In the case of pregnant and expectant mothers, this means potentially giving birth alone. These women are now also kept in isolation rooms, away from their families and loved ones, and surrounded by healthcare workers masked in personal protective equipment – a far cry from the societal norms previously established and long withstanding (Hermann, Fitelson, & Bergink, 2020). This newfound isolation and the impact of the pandemic extends to reaching antenatal care and post-natal care, and has lasting repercussions for the mental health of both the mother and her infant. Pregnant women are already at high risk for anxiety and depression; however, if they are threatened by COVID-19, they are at risk for exhibiting psychiatric symptoms that are not only indicative of poor maternal mental health, but also can impact the welfare of the child (Poon, et al., 2020).

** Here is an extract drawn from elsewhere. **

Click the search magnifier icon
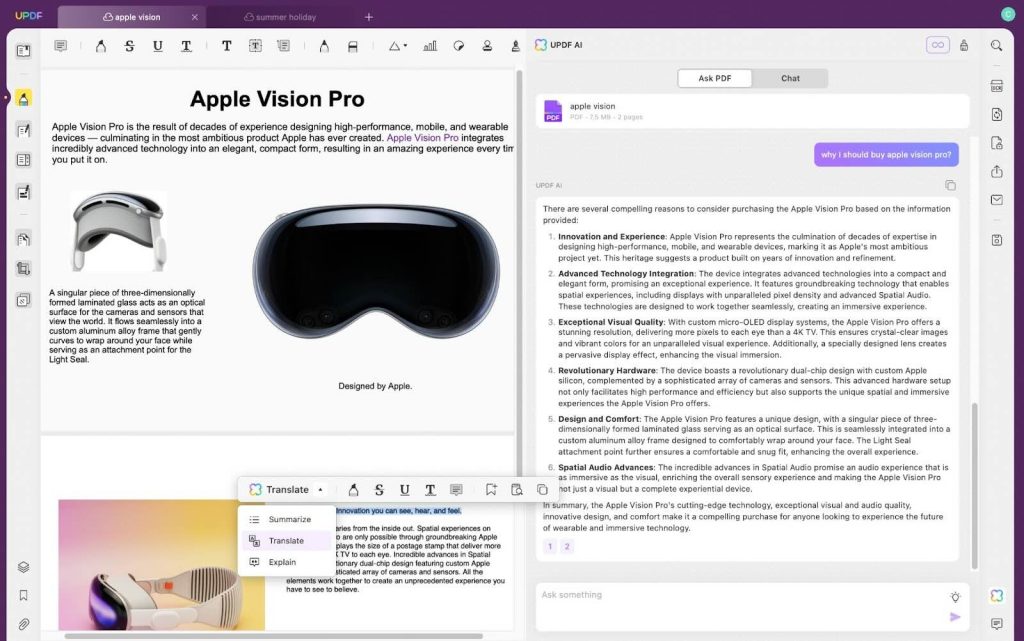1024x641 pixels. 996,45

Antenatal care has changed as a consequence of COVID-19. Telehealth appointments have become increasingly popular as a form of providing antenatal care. However, telehealth comes with its own set of unique challenges and barriers that may have lasting implications for access to sufficient antenatal care. This type of care, that occurs during pregnancy and before birth, involves providing pregnancy-related information, remote clinic consultations, and educational services that help inform expectant mothers about practices such as breastfeeding, pre-natal vitamins, and birthing options. While telehealth may be sufficient for some mothers, this is not the case for all mothers and reports of mothers skipping antenatal care because of movement restrictions are unfortunately common (Caparros-Gonzalez & Alderdice, 2020). Telehealth requires adequate access to internet through the form of stable connection and a platform such as a tablet, laptop, desktop, or phone. Not all families have access to technology that facilitates these appointments, and not all expectant mothers will trust the quality of these services (Wu, et al., 2020). In order for telehealth to become adequately implemented, it will require cost-effectiveness, access to technology, and most importantly trust between providers and patients – which is a little harder to do over a screen than in person.

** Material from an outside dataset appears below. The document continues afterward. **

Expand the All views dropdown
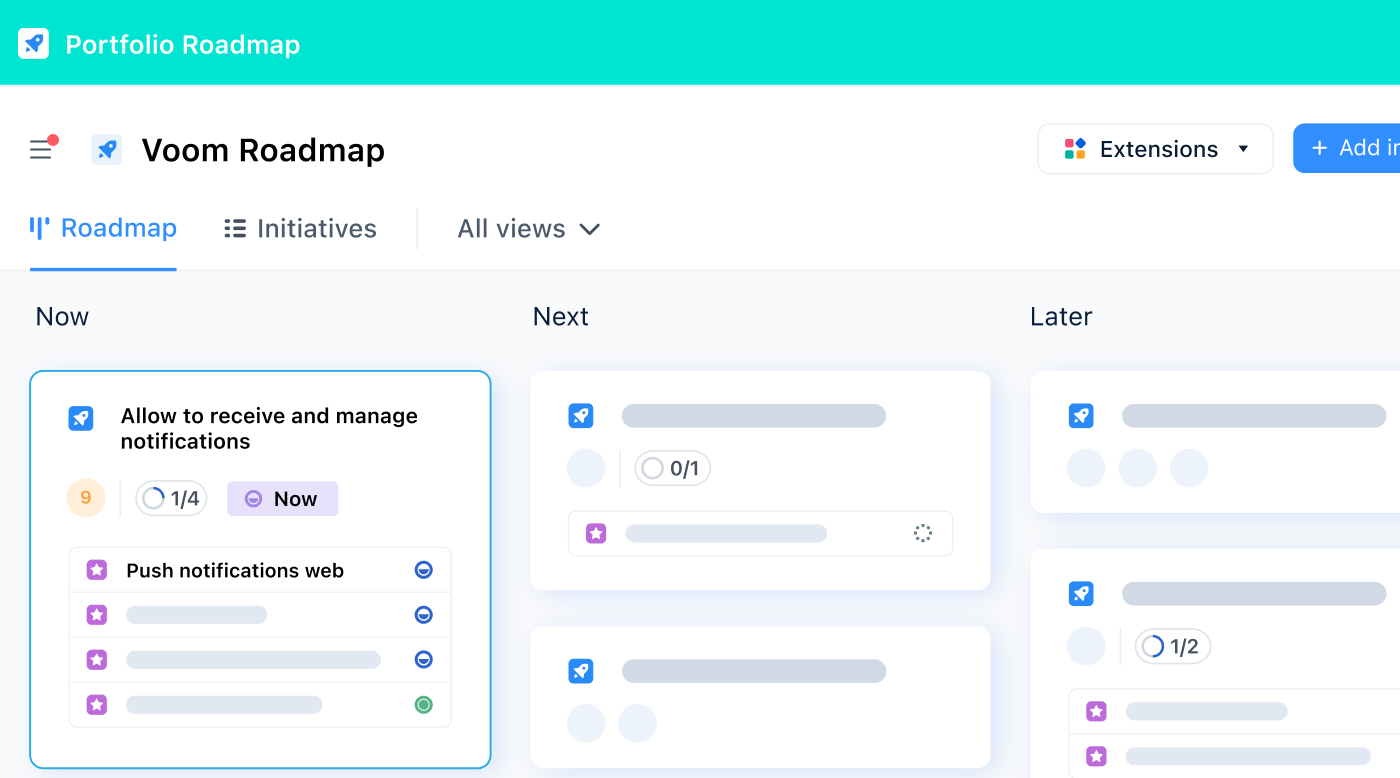Image resolution: width=1400 pixels, height=778 pixels. (x=528, y=229)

The way women give birth has also drastically shifted since the beginning of the COVID-19 pandemic. Studies have shown that in the past, having continuous support during labor has led to better outcomes during birth for both the mother and child (Bohren, Hofmeyr, Sakala, Fukuzawa, & Cuthbert, 2017). These outcomes included: shorter labor, decrease in caesarean births, increased spontaneous vaginal birth, decreases in analgesic and instrument aid usage, decreases in low five-minute Apgar assessment scores (which indicate how well the baby is tolerating initial life outside the mother’s womb), and even has been connected to a lower propensity for negative feelings towards childbirth as a whole (Bohren, Hofmeyr, Sakala, Fukuzawa, & Cuthbert, 2017). Childbirth with support is less traumatic, less medically intensive, requires less interference, and helps promote a far more positive experience for both mother and baby. Women who are made to give birth without adequate support may risk losing the benefits that
having a support system present may provide for a more positive birthing experience that has follow through implications for the welfare of the child.

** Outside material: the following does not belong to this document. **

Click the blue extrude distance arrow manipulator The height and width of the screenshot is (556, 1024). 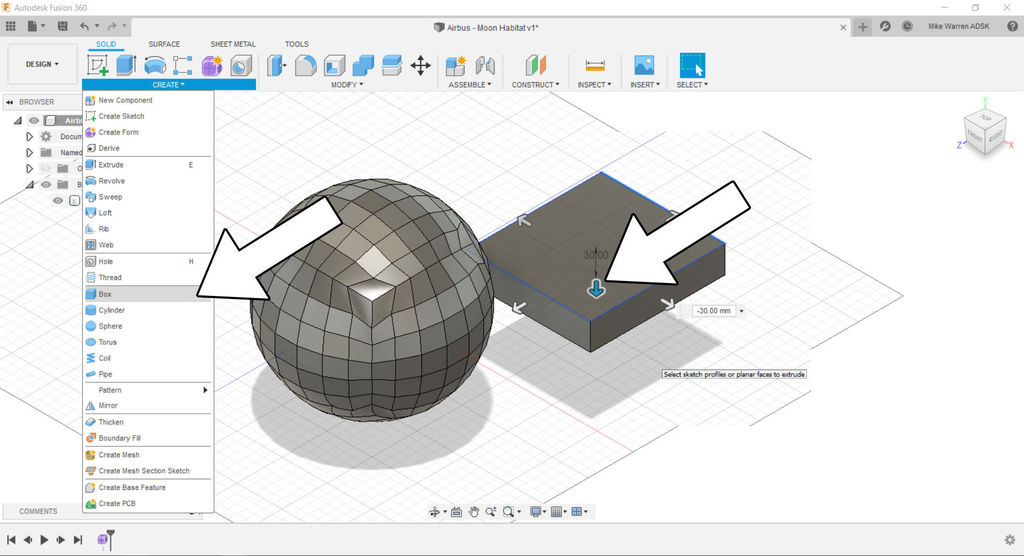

The World Bank Group, the Bill and Melinda Gates Foundation, the United States Government, the Centers for Disease Control, and many other institutions all recognize that the first 1000 days of a child’s life is critical for their development and maturation over the course of their lifetime. This 1000 days includes the time that the mother is pregnant, all the way up till the child’s second birthday. It is fitting that within this period of time, the impact of growing up during a pandemic can be largely detrimental to outcomes that will have long term impacts on an infant as they grow into an adult (Our Story, 2020). Women who get COVID 19 and who are separated from their babies are particularly at risk for negative outcomes – early bonding between infants and their mothers, as well as the establishment of lactation practices are both critical parts of establishing a mother-infant relationship and to provide nutrition and sustenance to the child (Poon, et al., 2020). This can even extend to maternal suicidal ideation as a consequence of poor mental health and separation from their child (Poon, et al., 2020).
The same measures put in place to protect the general public and prevent transmission of coronavirus have also exacerbated causes of maternal stress – such as isolation from extended friends and family, financial difficulties, increased risk of domestic or intimate partner violence, overcrowding in the household, remote work, and homeschooling if other children are present in the household (Caparros-Gonzalez & Alderdice, 2020). These causes of maternal stress impact maternal mental health and create environments that are not conducive to a successful 1000 days.